Ahsan Adelur Rahman (), also simply known as Adel (), is a Bangladeshi politician and the incumbent member of parliament for Nilphamari-4. His maternal uncle is the former President of Bangladesh Hussain Muhammad Ershad.

Early life and education
Ahsan Adelur Rahman was born in 1979 to a Bengali Muslim family in Kishoreganj, Nilphamari. His father,  Asadur Rahman was formerly the vice-chancellor of Agricultural University College, Mymensingh and the former member of parliament for the Nilphamari-4 constituency. His mother, Merina Rahman, has ancestral roots in Dinhata (present-day India) and is a politician. Ahsan Adelur Rahman's maternal grandfather, Maqbul Hossain, was a lawyer and served as a minister of the erstwhile Maharaja of Cooch Behar.

He completed his Master of Business Administration degree from the Institute of Business Administration, University of Dhaka.
..............................
WORK TO COMPLETE |
1) Please return the passage of the Ahsan Adelur Rahman profile starting with "Early life and" and going on through "of Cooch Behar.".
2) Using the Ahsan Adelur Rahman profile, answer these questions:
(a) Which constituency does Ahsan Adelur Rahman represent in parliament?
(b) In what year was Ahsan Adelur Rahman born?
(c) From which institute did Ahsan Adelur Rahman complete his Master of Business Administration degree?
Rely only on the Ahsan Adelur Rahman profile.

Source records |
..............................
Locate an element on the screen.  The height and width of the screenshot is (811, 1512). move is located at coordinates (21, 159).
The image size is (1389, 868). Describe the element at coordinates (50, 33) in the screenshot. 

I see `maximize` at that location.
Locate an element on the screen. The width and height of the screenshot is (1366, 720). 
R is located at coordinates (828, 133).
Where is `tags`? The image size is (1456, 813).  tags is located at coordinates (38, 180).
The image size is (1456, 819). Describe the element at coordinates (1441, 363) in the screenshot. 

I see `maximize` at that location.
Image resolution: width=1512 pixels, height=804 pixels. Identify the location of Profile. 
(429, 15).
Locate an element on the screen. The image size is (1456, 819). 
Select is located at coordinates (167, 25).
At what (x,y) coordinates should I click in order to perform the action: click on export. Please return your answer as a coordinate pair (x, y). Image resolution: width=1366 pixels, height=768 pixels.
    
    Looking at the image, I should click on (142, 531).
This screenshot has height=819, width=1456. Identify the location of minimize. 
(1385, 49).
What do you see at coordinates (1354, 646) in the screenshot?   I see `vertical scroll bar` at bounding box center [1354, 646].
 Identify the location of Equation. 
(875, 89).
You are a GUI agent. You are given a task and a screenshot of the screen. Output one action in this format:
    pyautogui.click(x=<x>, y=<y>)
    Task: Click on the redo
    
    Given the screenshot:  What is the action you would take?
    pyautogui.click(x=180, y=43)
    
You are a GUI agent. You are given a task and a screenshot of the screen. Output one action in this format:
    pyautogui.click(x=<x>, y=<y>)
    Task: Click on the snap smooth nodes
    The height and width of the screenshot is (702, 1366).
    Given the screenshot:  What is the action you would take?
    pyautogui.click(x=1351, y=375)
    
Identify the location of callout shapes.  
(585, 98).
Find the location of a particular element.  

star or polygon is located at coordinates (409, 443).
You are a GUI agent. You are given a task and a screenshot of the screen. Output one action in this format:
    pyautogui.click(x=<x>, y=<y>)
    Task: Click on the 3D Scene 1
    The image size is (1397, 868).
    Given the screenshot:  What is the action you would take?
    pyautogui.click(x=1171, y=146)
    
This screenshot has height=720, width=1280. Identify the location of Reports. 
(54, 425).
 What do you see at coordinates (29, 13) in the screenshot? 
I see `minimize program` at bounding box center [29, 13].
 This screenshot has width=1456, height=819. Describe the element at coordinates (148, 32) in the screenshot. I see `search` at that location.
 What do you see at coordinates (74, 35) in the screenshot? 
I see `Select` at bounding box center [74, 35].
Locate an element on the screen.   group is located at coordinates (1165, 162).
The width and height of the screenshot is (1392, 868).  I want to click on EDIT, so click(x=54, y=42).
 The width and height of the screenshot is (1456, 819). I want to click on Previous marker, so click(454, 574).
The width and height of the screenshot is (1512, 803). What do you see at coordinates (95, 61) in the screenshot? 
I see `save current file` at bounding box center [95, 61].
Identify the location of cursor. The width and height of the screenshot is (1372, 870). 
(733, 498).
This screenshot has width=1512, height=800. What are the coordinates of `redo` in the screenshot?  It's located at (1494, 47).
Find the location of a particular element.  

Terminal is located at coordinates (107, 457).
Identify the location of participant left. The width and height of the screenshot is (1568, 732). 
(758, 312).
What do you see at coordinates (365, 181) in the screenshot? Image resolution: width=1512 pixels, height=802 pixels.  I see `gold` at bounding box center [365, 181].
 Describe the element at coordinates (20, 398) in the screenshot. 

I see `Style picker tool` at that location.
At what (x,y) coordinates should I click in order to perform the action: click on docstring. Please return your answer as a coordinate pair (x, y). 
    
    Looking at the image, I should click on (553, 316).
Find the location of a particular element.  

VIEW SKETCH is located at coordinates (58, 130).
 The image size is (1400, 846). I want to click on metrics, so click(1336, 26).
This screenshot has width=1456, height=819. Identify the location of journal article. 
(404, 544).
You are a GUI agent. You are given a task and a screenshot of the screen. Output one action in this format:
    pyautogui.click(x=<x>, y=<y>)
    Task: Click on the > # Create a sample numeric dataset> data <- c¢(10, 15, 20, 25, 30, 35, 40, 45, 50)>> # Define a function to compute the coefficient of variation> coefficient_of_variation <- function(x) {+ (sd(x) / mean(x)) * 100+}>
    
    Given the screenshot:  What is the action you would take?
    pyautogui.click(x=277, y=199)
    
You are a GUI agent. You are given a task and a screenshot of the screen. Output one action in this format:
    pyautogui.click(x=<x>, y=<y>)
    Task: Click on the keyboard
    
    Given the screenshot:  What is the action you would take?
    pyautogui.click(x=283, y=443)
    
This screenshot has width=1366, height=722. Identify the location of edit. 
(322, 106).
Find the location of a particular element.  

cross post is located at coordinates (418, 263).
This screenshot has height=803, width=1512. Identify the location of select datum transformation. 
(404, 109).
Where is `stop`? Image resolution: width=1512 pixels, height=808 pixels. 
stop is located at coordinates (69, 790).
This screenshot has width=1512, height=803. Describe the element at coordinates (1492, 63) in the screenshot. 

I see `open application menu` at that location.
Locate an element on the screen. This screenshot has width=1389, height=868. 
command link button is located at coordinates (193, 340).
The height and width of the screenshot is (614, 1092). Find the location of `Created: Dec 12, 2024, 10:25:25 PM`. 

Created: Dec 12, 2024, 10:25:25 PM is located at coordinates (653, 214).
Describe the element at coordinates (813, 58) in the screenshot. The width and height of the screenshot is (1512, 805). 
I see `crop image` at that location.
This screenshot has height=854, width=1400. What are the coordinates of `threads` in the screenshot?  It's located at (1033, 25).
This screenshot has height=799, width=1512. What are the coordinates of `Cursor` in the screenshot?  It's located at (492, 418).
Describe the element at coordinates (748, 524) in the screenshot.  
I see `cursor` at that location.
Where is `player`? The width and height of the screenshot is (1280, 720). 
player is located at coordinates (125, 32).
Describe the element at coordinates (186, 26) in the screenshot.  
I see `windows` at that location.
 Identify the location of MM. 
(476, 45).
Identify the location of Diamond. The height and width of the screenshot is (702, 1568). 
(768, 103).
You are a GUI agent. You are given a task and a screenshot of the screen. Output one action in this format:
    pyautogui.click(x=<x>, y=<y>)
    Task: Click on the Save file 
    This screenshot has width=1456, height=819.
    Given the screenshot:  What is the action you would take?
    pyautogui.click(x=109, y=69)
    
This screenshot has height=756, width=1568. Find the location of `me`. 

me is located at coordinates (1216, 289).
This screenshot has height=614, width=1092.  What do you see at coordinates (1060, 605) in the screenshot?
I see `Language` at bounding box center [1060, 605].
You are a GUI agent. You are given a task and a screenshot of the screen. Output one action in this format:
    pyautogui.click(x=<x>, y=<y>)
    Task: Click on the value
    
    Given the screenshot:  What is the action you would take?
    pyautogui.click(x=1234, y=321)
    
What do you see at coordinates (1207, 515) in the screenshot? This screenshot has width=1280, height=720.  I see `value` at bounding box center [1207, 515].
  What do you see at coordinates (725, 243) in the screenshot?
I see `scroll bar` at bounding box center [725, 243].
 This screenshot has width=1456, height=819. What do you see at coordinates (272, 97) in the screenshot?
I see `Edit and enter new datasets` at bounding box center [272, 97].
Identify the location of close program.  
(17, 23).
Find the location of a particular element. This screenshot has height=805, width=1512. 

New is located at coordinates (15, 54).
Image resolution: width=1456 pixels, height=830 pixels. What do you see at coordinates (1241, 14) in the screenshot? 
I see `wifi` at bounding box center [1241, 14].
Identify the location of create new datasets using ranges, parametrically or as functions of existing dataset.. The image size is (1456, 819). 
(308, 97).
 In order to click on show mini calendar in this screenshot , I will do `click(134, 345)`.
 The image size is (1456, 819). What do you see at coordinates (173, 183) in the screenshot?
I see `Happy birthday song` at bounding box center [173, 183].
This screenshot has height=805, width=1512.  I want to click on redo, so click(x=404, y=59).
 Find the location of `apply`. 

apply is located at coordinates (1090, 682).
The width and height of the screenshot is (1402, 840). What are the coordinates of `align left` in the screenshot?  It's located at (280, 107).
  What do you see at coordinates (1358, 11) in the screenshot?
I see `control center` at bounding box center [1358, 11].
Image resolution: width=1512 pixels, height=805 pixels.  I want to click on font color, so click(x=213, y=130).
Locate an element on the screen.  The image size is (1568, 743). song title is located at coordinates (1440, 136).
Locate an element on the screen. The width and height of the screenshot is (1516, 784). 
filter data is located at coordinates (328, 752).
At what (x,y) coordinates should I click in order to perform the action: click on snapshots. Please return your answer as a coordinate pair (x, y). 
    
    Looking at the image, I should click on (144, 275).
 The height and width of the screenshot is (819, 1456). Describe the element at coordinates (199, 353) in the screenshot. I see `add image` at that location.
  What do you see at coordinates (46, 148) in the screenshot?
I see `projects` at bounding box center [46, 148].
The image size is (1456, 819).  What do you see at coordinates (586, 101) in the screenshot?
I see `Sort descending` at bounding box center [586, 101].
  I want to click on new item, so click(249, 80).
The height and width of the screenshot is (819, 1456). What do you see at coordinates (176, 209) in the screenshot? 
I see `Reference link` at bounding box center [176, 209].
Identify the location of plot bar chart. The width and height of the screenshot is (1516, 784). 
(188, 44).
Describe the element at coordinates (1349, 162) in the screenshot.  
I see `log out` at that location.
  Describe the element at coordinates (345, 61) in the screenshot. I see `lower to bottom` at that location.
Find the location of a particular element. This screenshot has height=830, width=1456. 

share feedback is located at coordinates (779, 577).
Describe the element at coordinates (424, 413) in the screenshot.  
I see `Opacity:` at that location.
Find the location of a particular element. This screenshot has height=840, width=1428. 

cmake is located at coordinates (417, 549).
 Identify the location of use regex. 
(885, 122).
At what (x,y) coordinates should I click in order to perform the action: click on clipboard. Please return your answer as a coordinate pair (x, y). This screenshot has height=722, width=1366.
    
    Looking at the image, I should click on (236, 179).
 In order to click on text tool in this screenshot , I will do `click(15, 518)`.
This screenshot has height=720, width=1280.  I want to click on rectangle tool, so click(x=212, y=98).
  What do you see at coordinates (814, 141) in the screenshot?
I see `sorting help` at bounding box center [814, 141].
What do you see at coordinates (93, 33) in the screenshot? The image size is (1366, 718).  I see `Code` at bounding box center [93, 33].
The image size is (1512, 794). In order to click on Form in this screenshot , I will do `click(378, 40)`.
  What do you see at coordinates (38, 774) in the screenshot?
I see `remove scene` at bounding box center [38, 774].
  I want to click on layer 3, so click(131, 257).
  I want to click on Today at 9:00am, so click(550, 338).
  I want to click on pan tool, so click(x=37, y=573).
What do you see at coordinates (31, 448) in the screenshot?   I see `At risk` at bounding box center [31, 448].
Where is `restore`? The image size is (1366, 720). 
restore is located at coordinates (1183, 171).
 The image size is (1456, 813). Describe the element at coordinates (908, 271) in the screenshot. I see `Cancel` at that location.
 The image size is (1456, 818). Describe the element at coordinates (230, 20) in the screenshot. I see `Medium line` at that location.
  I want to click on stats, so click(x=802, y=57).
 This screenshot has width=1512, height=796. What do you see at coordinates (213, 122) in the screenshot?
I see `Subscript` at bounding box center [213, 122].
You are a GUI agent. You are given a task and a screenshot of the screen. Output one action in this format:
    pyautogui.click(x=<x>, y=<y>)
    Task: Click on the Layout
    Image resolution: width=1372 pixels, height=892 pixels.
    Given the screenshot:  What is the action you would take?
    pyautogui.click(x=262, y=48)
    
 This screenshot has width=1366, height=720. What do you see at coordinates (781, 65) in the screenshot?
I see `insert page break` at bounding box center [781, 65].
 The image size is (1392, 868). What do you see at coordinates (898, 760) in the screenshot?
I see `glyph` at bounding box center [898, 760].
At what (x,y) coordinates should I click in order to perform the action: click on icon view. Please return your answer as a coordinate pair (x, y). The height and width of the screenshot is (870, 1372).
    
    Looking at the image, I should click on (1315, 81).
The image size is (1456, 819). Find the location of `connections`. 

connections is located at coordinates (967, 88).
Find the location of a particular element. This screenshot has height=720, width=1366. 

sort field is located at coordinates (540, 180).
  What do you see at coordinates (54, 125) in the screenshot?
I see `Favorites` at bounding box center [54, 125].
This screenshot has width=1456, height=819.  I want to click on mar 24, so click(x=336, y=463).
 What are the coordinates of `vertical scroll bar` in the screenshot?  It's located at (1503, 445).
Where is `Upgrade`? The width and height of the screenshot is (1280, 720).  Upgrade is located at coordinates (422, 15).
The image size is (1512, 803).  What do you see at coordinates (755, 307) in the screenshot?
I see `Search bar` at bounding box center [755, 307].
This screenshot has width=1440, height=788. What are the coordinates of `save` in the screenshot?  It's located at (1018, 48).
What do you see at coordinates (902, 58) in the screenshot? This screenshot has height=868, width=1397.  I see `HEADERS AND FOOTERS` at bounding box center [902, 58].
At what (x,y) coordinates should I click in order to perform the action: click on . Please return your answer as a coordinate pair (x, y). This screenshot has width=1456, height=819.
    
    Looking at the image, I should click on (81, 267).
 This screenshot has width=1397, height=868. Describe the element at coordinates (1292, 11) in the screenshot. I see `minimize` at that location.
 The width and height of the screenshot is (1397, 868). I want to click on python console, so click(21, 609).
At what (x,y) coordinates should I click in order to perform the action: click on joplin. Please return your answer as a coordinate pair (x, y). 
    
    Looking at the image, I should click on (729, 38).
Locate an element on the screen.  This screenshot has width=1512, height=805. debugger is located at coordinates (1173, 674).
..............................
OUTPUTS IN ORDER |
1)
Early life and education
Ahsan Adelur Rahman was born in 1979 to a Bengali Muslim family in Kishoreganj, Nilphamari. His father,  Asadur Rahman was formerly the vice-chancellor of Agricultural University College, Mymensingh and the former member of parliament for the Nilphamari-4 constituency. His mother, Merina Rahman, has ancestral roots in Dinhata (present-day India) and is a politician. Ahsan Adelur Rahman's maternal grandfather, Maqbul Hossain, was a lawyer and served as a minister of the erstwhile Maharaja of Cooch Behar.

2)
(a) Nilphamari-4
(b) 1979
(c) The Institute of Business Administration, University of Dhaka